DOCUMENT SECTION:

..............................

The roads here are desolate. There’s a faint haze shimmering on the horizon, making the base of the mountains wobble. Our only links to civilisation are the gas stations, dispersed evenly down the highway. We pull into one about an hour after lunch. It’s a homely cluster of buildings claiming to be a holiday park, our destination at its centre.

The trading post is a sprawling wooden structure all on one level, like a bungalow. Besides the Monument Valley and Grand Canyon paraphernalia scattered about the place, presumably to satiate the desires of tourists like me, the store is full of beautiful hand-crafted items.

Near the entrance is a four-tiered shelf of rainbow pottery, which I can’t help but think is fairly bold placement given the number of small children running amok; I have a vision of the whole thing smashing onto the dark pine floor in multi-coloured pieces. Most of the displays also have rugs underneath them, turned-up edges presenting a real hazard. With careful manoeuvring they can be avoided.

..............................

EXTRACTED RECORDS:
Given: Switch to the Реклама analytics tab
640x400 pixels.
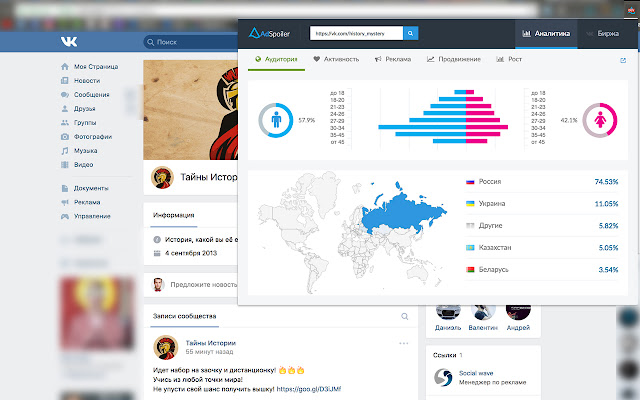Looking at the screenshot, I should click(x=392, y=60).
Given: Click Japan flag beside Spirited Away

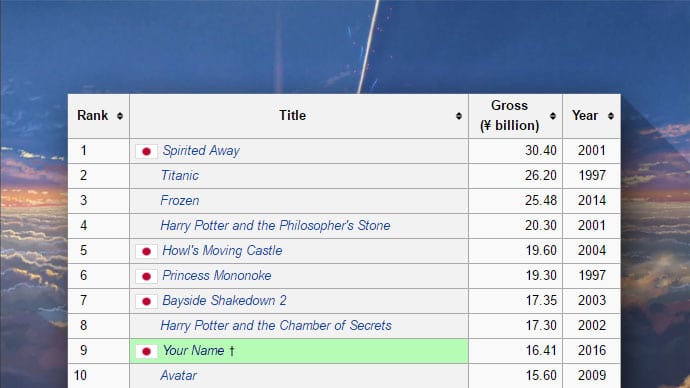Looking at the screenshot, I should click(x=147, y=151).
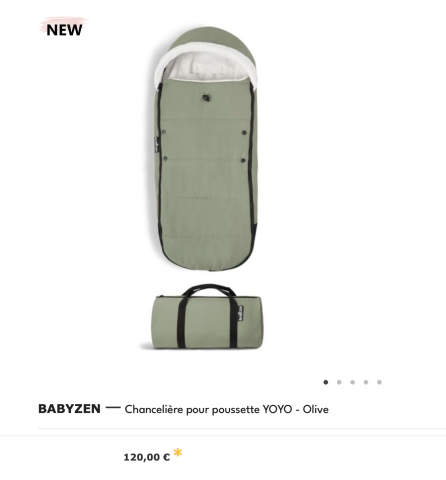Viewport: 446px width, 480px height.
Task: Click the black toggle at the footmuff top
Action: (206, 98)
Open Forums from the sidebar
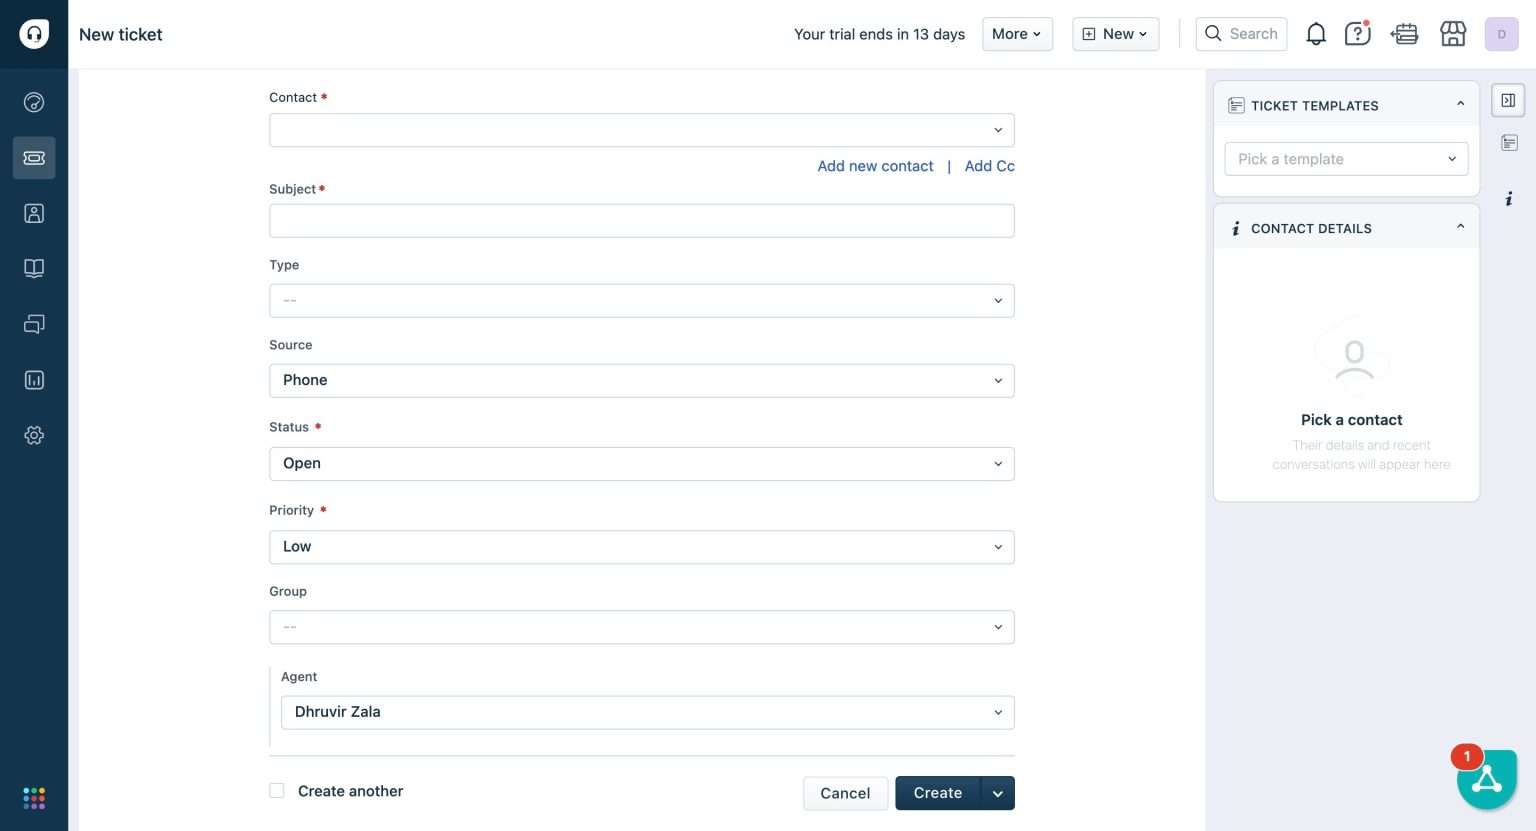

..............................

PROBLEMS TO SOLVE:
[1] Answer these from the travel passage, one line each:
(a) What does the passage name as the only links to civilisation on the highway?
(b) What kind of building is the trading post compared to?
(c) What stands near the store's entrance?
[2] According to the travel passage, why does the narrator consider the pottery display's placement bold?
[3] For each statement, say whether it agrees with the travel passage, and quote the words that decide it:
(a) The trading post is spread over two floors.
(b) The travelers stop about an hour after lunch.
(c) The store's floor is made of light-colored stone.

WRITTEN RESPONSES:
[1]
(a) The gas stations, dispersed evenly down the highway.
(b) A bungalow.
(c) A four-tiered shelf of rainbow pottery.

[2] The shelf of rainbow pottery sits near the entrance while many small children are running amok. The narrator pictures it all smashing onto the dark pine floor in multi-colored pieces.

[3]
(a) No: "a sprawling wooden structure all on one level"
(b) Yes: "We pull into one about an hour after lunch."
(c) No: "the dark pine floor"